Да, как этот ни смешно, у Фисуна тоже был подчиненный! И этот подчиненный пресерьезно называл его иногда тираном, и, что всего странней, не без основания: характер у Фисуна был не легкий. Все управские старики, кое-что знавшие о личной жизни Фисуна, в один голос утверждали, что он и в семье тиран: что он весь век держит в истинно ежовых рукавицах свою жену, робкую и беззаветно преданную ему старушку, кое-чем торгующую на базаре, что она слова лишнего не смеет пикнуть при нем и все-таки с самой трогательной заботливостью, до седьмого пота начищает каждое утро его сапоги на пороге своей хаты. Как же мог после этого не бояться Фисуна вышеупомянутый подчиненный его, Луговой? Фисун шамкает, горбится от раздражения все круче, почти касаясь хвостом пиджака сапожных голенищ, и крепко стучит костылем, а тот, хотя и хмурится, да все-таки молчит, не поднимает глаз. Это был большой и угрюмый хохол, коренастый мужик в люстриновом костюме, долго работавший на почте по части зашивания и штемпелевания посылок и наконец попавший в управу на пост «помощника архивариуса». Он одним щелчком мог пришибить Фисуна, но ведь давно известно, что сила не в самой силе, а в той власти, с которой связана она. А что Фисун облечен был властью, что Фисун чувствовал себя очень строгим начальником и заражал Лугового своим чувством, в этом не было ни малейшего сомнения. Говоря по совести, дел (и совсем не спешных) было в архиве очень мало, но Фисун отличался удивительным умением находить их и работал так кропотливо, что работы и забот оказывалось всегда по горло. И он упивался ими, он замучивал Лугового особливо осенью, перед земскими собраниями, когда в управе шли вечерние занятия, в которых для архива не было ни малейшей надобности и которые тем не менее Фисун «назначал» неукоснительно.

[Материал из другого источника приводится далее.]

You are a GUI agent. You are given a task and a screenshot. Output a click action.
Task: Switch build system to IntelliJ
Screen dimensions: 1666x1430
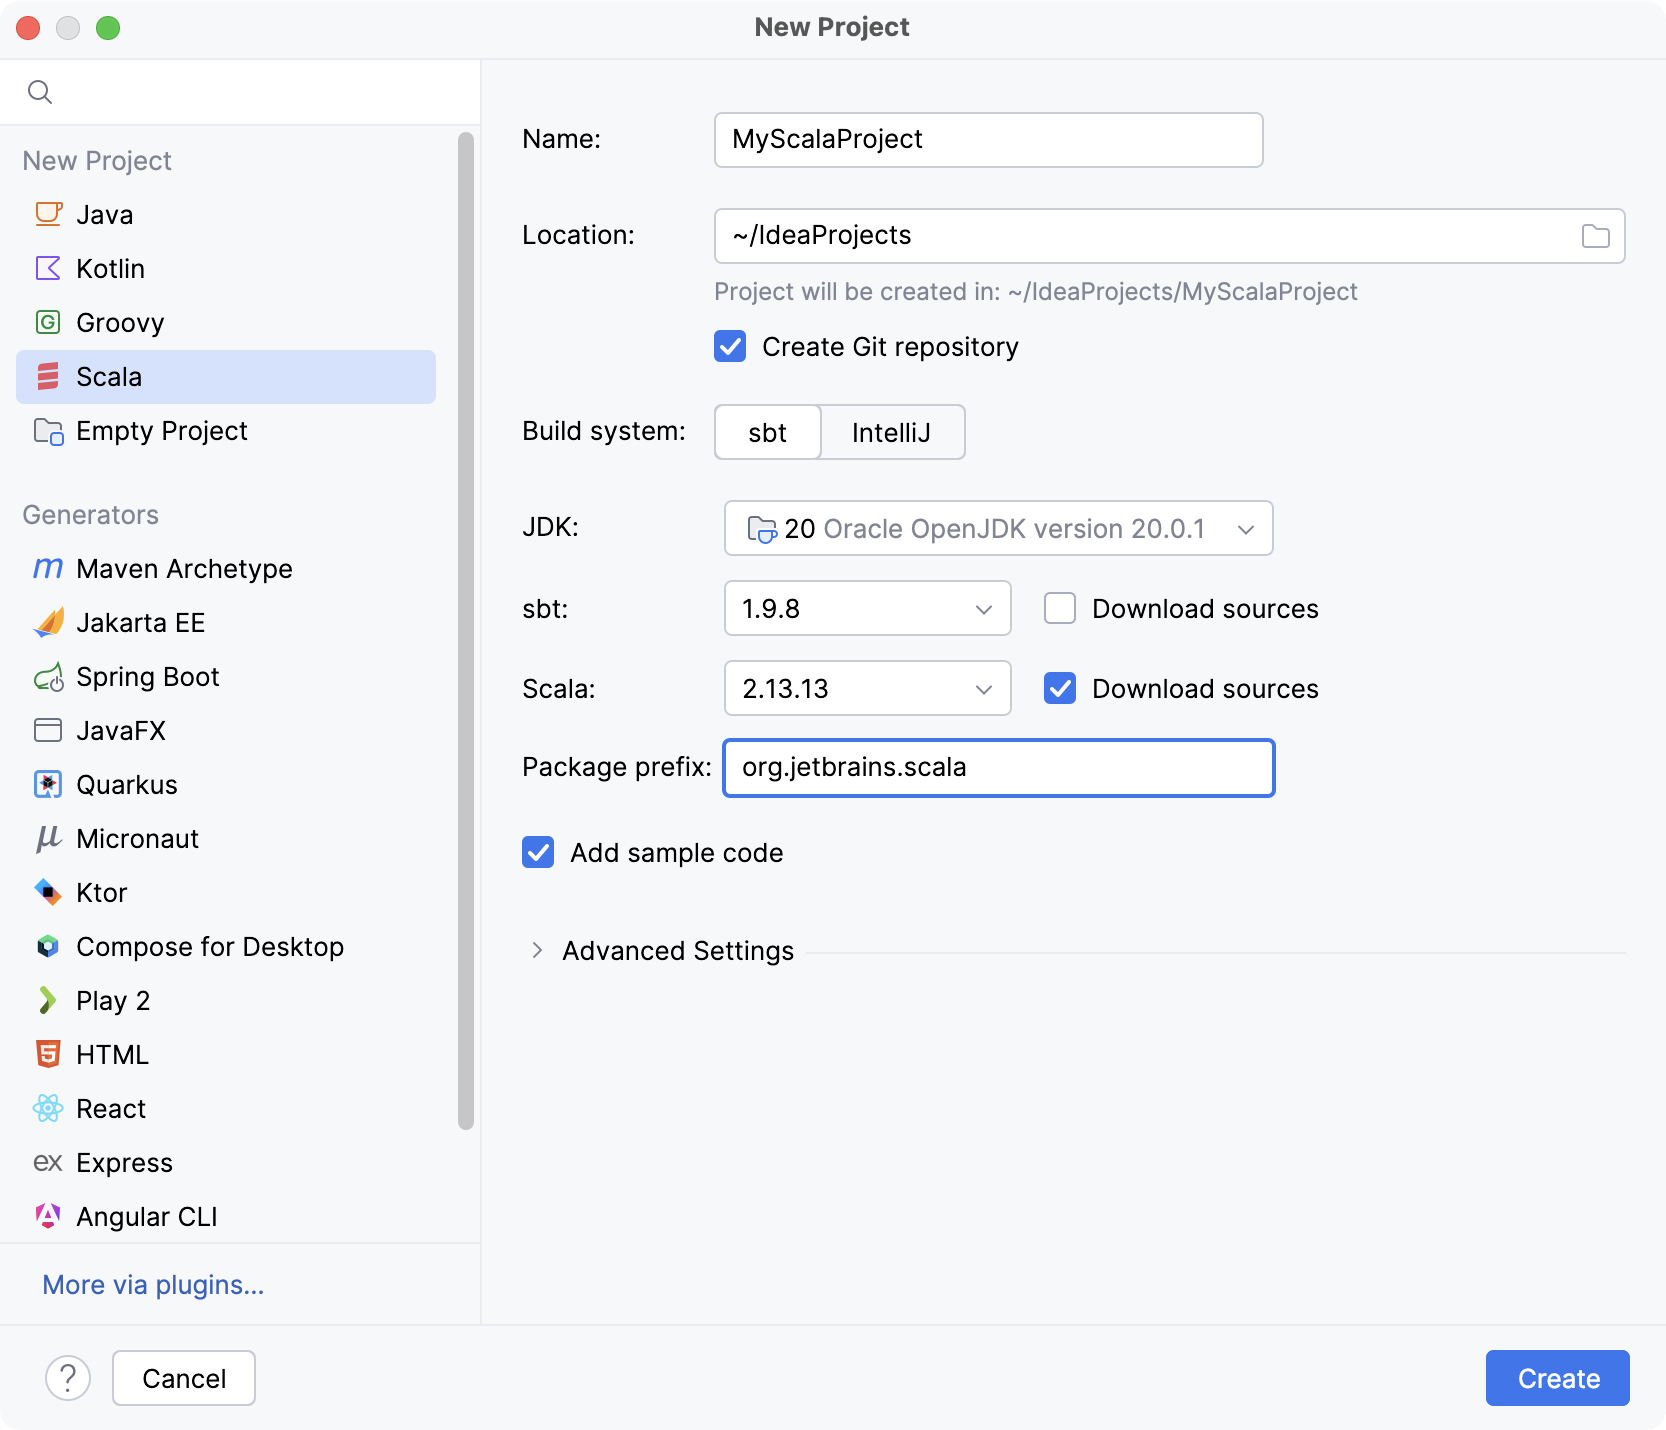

Само собой разумеется, что далеко не всегда, — и, прежде всего, по причине своей глубокой старости, — ощущал он себя носителем власти. Да и умалялась она сторожами, которые часто орали на него, находя, что он вечно мешает им под лестницей, вечно «вертится под ногами». Не всегда, конечно, трепетал перед Фисуном Луговой: были часы, когда нужно было отдохнуть от понесенных трудов и подкрепить силы для дальнейших, когда закуска, чаепитие и курение тютюна почти совсем уравнивали Фисуна с Луговым. Тут, сидя под лестницей за столиком, они беседовали, резали житный хлеб, чистили тарань и заваривали фруктовый чай в жестяном чайнике совсем как простые, одинакового ранга люди. Тут объединяла их еще и ненависть к сторожам, которые и Лугового не очень-то жаловали, а кроме того — глубокая отчужденность архива от всех прочих отделений управы: твердо держались эти архивные кроты, — и Фисун, конечно, особенно твердо, — того убеждения, что низ и верх суть два совершенно разных мира, что во веки веков не расти двум колосьям в уровень, что до скончания времен пребудут большие и малые, власть и подчинение, что напрасно молокососы потешаются над ними… и верой и правдой служили этому убеждению, один — властвуя, а другой — подчиняясь.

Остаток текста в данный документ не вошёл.